WORK TO COMPLETE ▸ Please repeat each line from the one holding "Task: Click the Azure Cosmos DB info icon" through the final line of the data, exactly as it stands, with no pictures.

[Items from a data source]

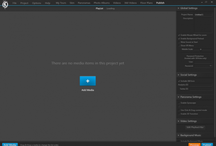Open the Floor Plans tab

click(x=146, y=3)
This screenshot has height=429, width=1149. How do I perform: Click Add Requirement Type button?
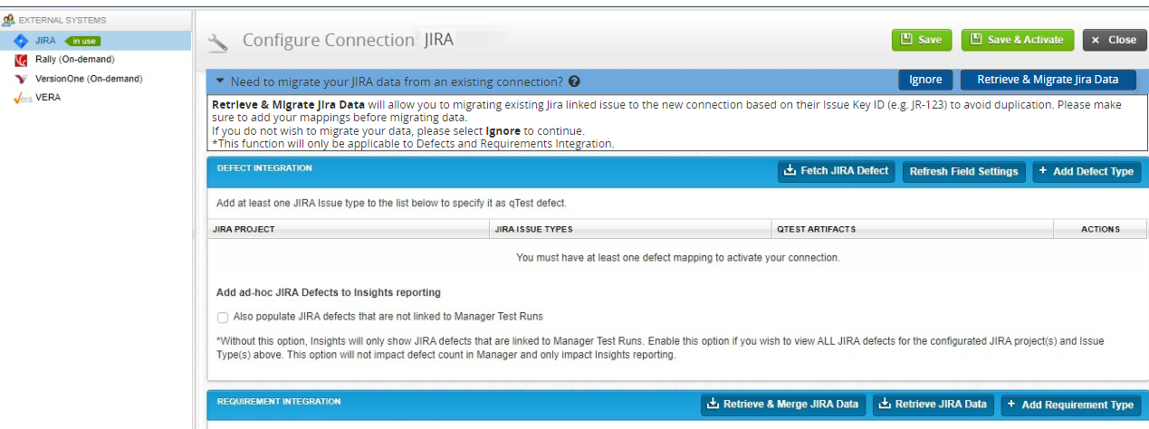point(1070,405)
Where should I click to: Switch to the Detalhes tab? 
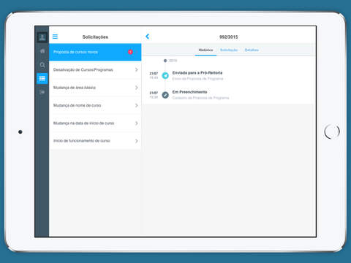[252, 50]
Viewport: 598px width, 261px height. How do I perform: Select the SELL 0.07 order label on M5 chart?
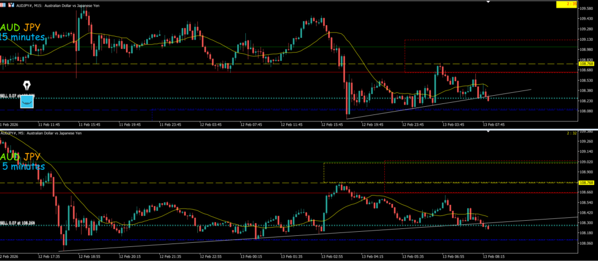[x=16, y=223]
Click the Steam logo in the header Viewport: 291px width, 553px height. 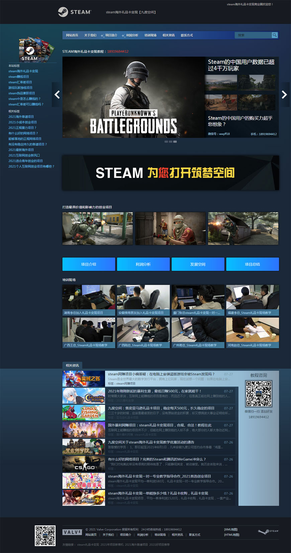tap(74, 12)
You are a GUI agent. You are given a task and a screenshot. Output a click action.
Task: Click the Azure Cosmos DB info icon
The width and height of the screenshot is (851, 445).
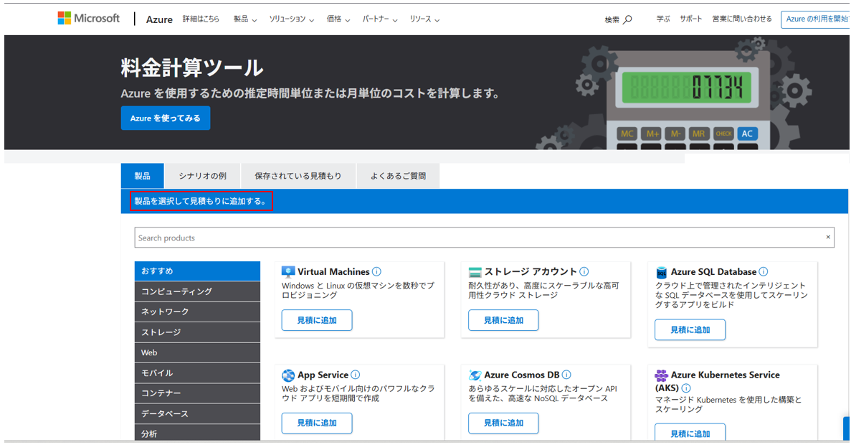[566, 375]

OUTPUT ▸
Task: Click the Azure Cosmos DB info icon
The width and height of the screenshot is (851, 445).
[566, 375]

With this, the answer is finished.